The relative position of the genicular nerves to bony landmarks at the level of the knee seems to be consistent according to the studies performed in cadavers, providing a reliable anatomic basis for an ultrasound-guided block. The US landmarks are the osteomuscular planes at the level of the metaphysis (the junction between the epiphysis and diaphysis) of the femur and tibia. Additional landmarks are the corresponding arteries, which follow the same path as the nerves and the collateral ligaments (Figure 2).
Distribution of Analgesia
The genicular nerve block is a motor-sparing technique that anesthetizes the sensory terminal branches innervating the knee joint, resulting in anesthesia of the anterior compartment of the knee. The distribution of anesthesia of each nerve is mostly in the corresponding quadrant.
- Transducer: High-frequency, linear transducer
- Needle: 50-mm, 22-gauge, short-bevel needle
Learn more about Equipment for Regional Anesthesia.
Long-lasting LAs such as bupivacaine or ropivacaine (0.25-0.5%) in a volume of 4 to 5 mL per nerve are suggested.
The patient is placed in a supine position with the knee slightly flexed by placing a pillow in the popliteal fossa (Figure 3).
Initial Transducer Position and Scanning Technique
- SLGN: The transducer is placed in a coronal orientation over the lateral epicondyle of the femur and then moved proximally to visualize the metaphysis of the bone.
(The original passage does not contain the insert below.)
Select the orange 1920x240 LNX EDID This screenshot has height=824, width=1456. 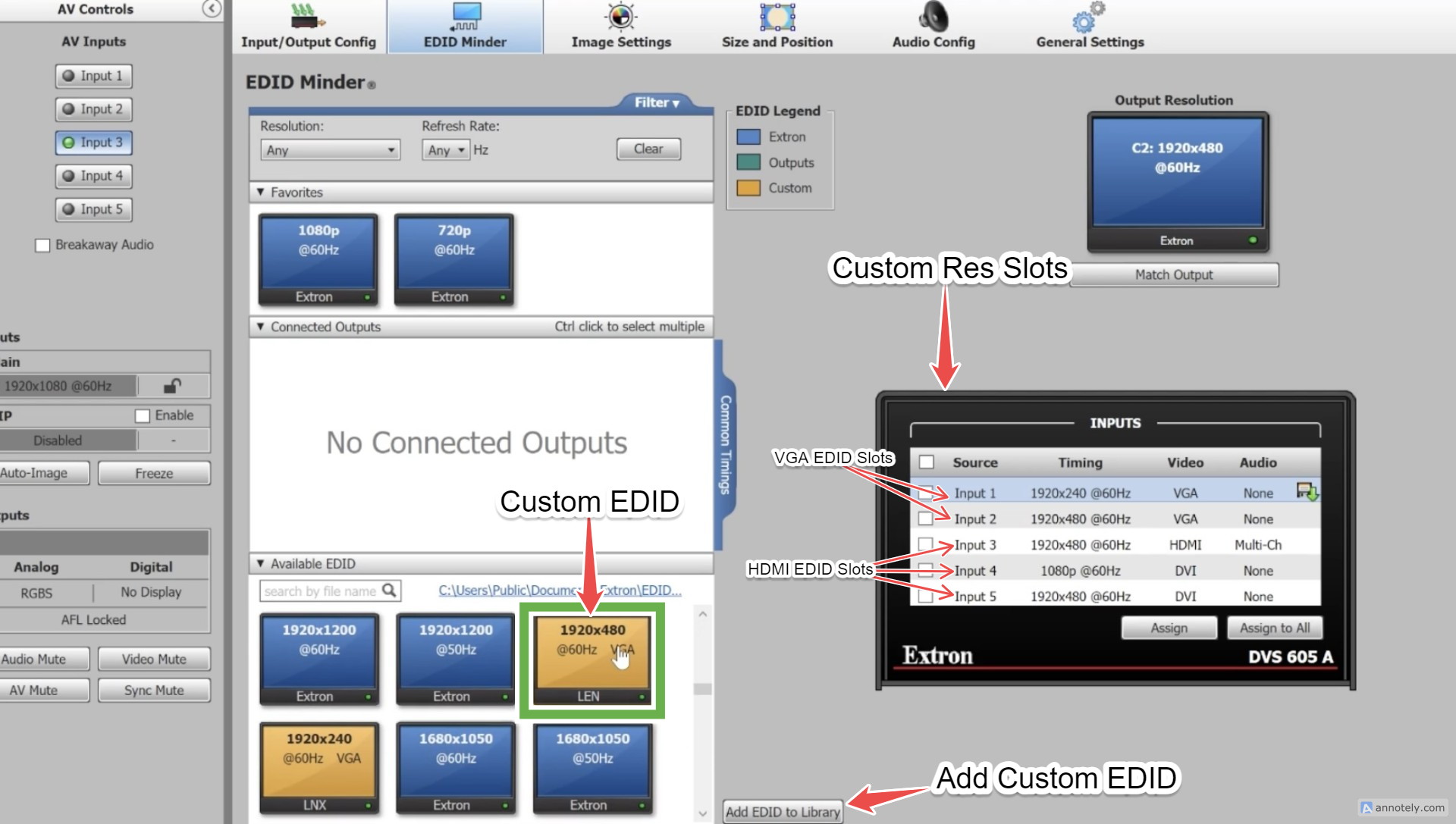(x=319, y=767)
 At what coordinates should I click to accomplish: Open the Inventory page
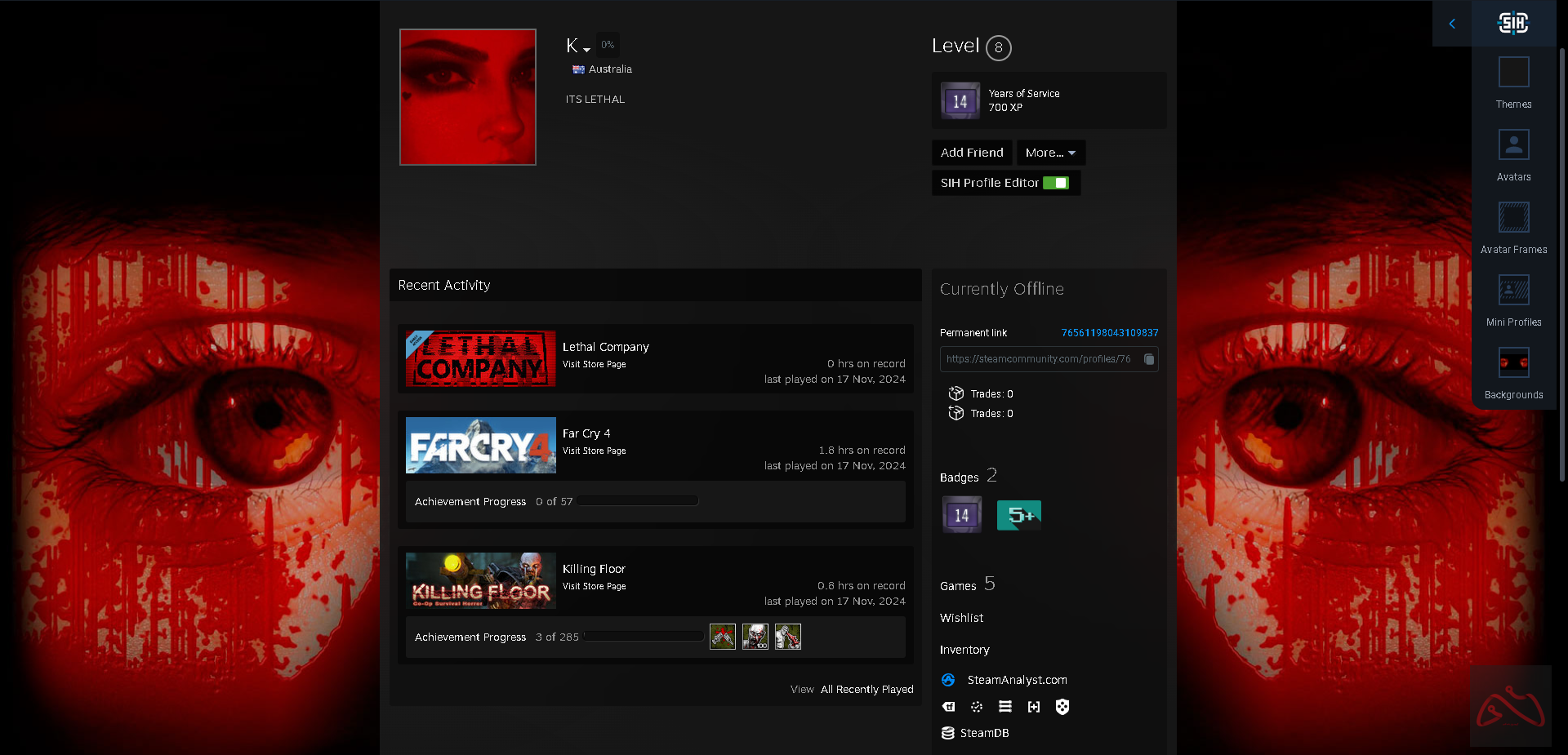tap(964, 650)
The superolateral genicular artery may be seen between the deep fascia of the vastus lateralis and the femur at this level (see Figure 30-2A).
- SMGN: The transducer is placed in a coronal orientation over the medial epicondyle of the femur (see Figure 30-2B). The transducer is moved slightly proximally to visualize the metaphysis of the bone just anterior to the adductor tubercle. The SMG artery may be seen at this level between the deep fascia of the vastus medialis and the femur.
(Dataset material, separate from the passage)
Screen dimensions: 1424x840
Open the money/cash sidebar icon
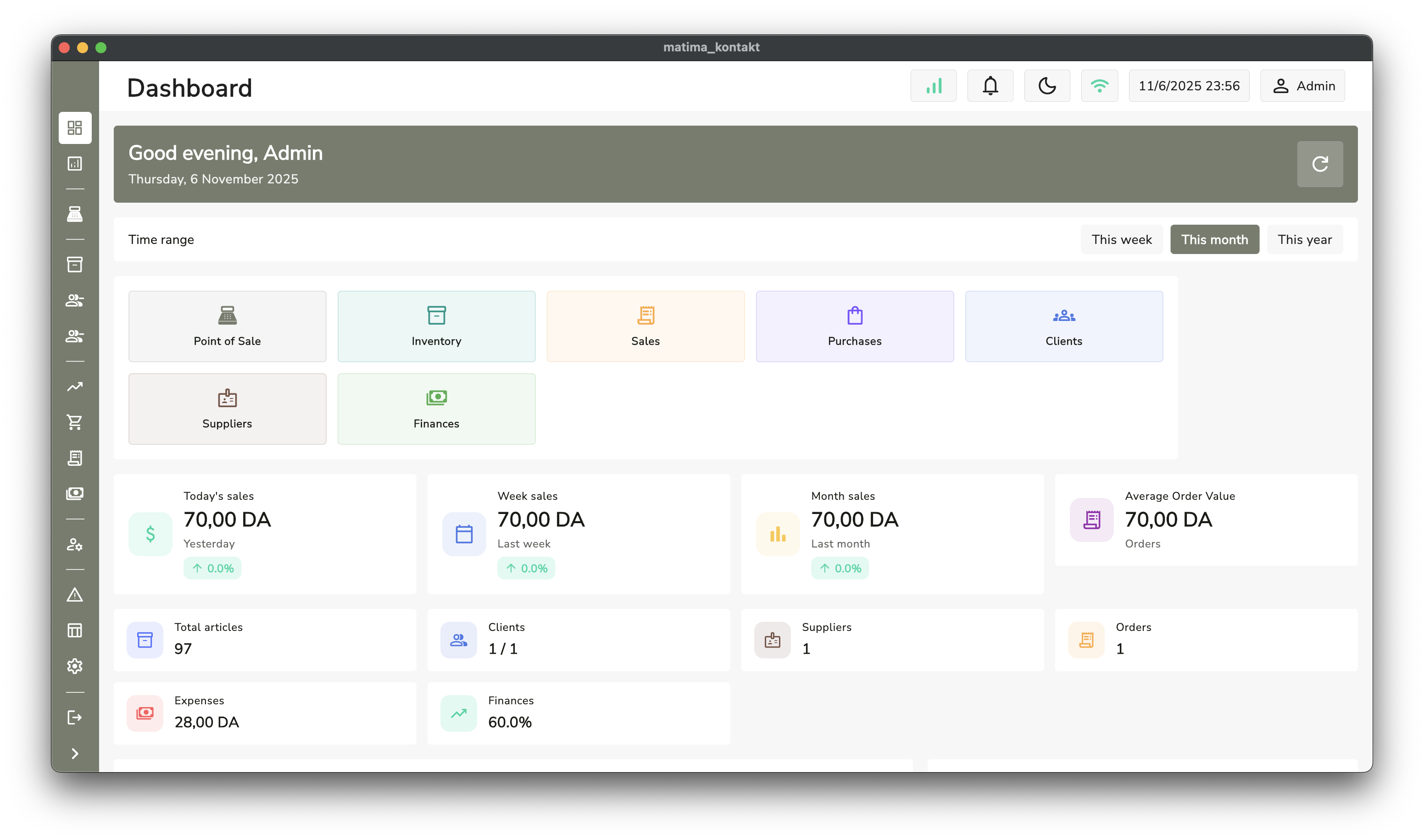tap(74, 493)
- ILGN: The transducer is placed in a coronal orientation over the lateral side of the distal knee. After identifying the lateral epicondyle of the tibia, the transducer is moved distally to visualize the head of the fibula. The inferolateral genicular artery may be seen between the collateral ligament and the lateral condyle of the tibia (see Figure 2C).
- IMGN: The transducer is placed in a coronal orientation over the medial condyle of the tibia and moved distally to visualize the metaphysis of the bone. At this level, the inferomedial genicular artery is seen beneath the medial collateral ligament (see Figure 2D).
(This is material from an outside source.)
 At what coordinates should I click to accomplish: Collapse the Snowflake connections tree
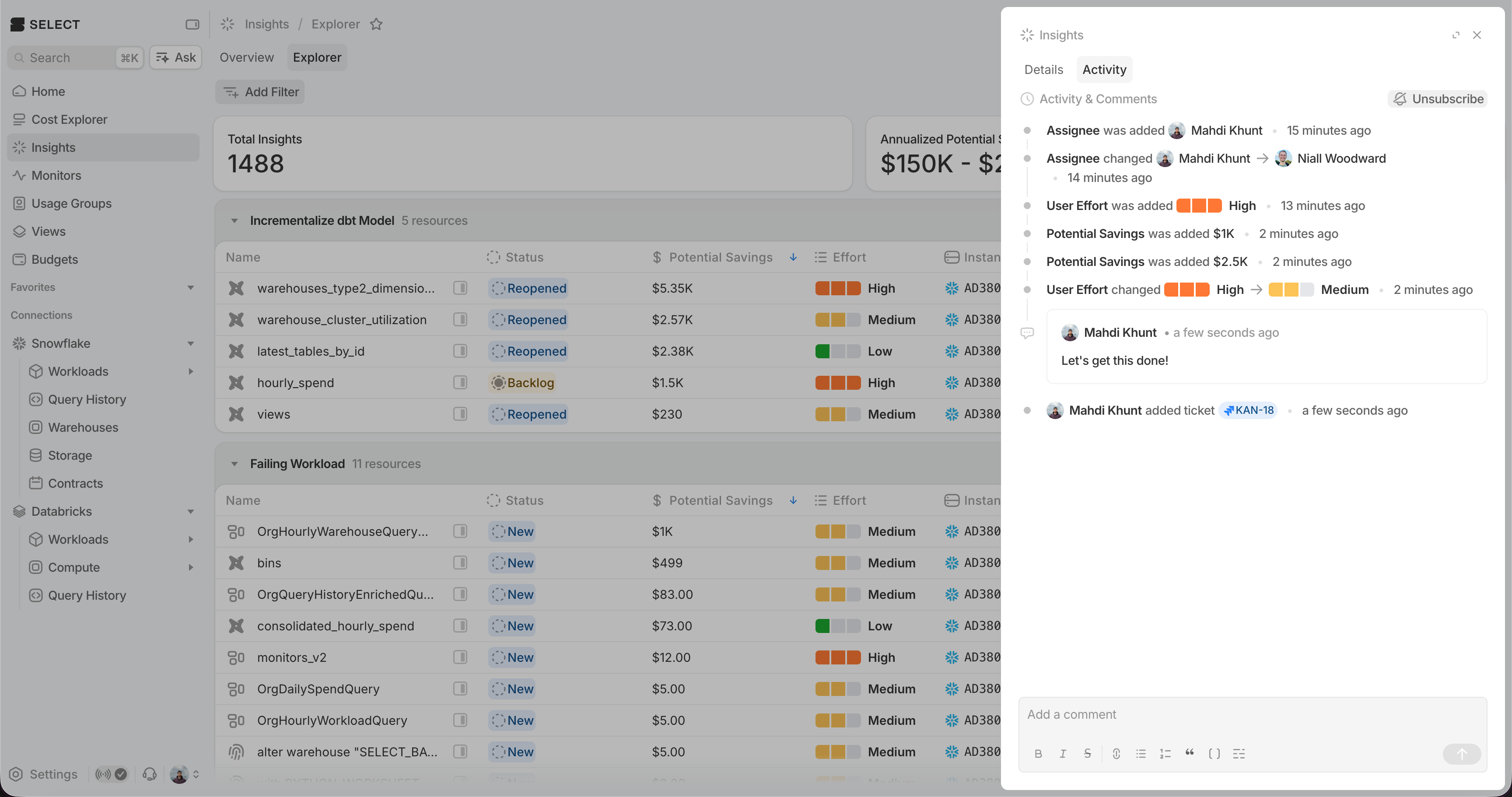point(191,343)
- Additionally, the recurrent peroneal nerve can also be blocked: the transducer is placed in a coronal orientation over the anterolateral side of the distal knee to visualize the junction of the tibial lateral epiphysis and diaphysis, anterior of the fibula. The recurrent tibial artery is visualized superficial to the bone.
Needle Approach and Trajectory
Once the injection site has been identified, the needle tip is advanced next to the vessel (if seen) until bony contact is felt using an in-plane or out-of-plane approach. Alternatively, the transducer can be rotated in a transverse orientation and the needle tip redirected toward the bone surface. After confirming the correct position, the rest of the LA is injected (Figure 4).